Now, knowing my history with Madonna, you can understand my heartache over potentially missing what promises to be the most epic concert of her career. Unfortunately, selling organs is illegal in the United States. Even if I could sell a kidney, I know many deserving people are waiting for transplants, and I want to keep mine in case my kids ever need one.
Like Madonna, I’m a mom, and that comes first. We’ve watched her grow up in the spotlight, challenge societal norms, and inspire change while encouraging us all to get into the groove. So while I may be sitting this one out, my love for the Queen will never fade. I’m at peace with this, but I might find myself desperately seeking a scalper come October.

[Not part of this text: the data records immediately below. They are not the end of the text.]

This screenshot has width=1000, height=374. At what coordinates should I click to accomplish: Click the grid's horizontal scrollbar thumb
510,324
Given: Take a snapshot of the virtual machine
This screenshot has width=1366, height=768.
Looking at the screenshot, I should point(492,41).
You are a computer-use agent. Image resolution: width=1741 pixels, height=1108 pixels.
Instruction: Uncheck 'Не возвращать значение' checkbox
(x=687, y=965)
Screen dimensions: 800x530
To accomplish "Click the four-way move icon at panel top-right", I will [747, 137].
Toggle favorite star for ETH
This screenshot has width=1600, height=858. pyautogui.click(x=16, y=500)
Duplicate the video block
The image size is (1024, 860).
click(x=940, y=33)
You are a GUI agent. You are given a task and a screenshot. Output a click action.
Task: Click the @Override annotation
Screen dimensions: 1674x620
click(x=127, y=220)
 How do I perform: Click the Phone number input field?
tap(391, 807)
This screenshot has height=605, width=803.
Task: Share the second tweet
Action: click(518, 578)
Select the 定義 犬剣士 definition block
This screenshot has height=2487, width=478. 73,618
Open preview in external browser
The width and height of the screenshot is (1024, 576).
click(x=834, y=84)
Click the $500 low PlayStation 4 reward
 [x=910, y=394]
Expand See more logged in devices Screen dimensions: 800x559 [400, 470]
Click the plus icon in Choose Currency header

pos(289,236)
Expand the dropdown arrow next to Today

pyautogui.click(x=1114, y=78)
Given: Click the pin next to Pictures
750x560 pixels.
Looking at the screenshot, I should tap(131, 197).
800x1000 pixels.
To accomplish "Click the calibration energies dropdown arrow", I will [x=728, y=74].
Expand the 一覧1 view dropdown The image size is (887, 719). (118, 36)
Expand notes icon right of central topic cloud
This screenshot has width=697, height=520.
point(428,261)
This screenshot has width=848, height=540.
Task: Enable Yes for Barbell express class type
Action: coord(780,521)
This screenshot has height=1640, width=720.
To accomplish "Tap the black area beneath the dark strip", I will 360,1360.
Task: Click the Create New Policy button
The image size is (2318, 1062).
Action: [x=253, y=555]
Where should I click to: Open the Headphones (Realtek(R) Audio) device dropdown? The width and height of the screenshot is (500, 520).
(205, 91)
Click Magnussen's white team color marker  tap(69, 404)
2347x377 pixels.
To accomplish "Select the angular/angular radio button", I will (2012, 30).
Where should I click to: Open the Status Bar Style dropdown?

For more information on pregnancy and home insemination, check out this excellent resource: Womens Health. And if you’re interested in self-insemination kits, you can find authoritative information at Make a Mom. For more on our privacy policy, visit here.
Summary
This piece reflects on the author’s deep, lifelong admiration for Madonna and the challenges of affording concert tickets while managing a family budget. It humorously explores various (and often impractical) fundraising ideas, recounts past concert experiences, and ultimately concludes with acceptance of missing the upcoming tour while maintaining a strong connection to Madonna’s music.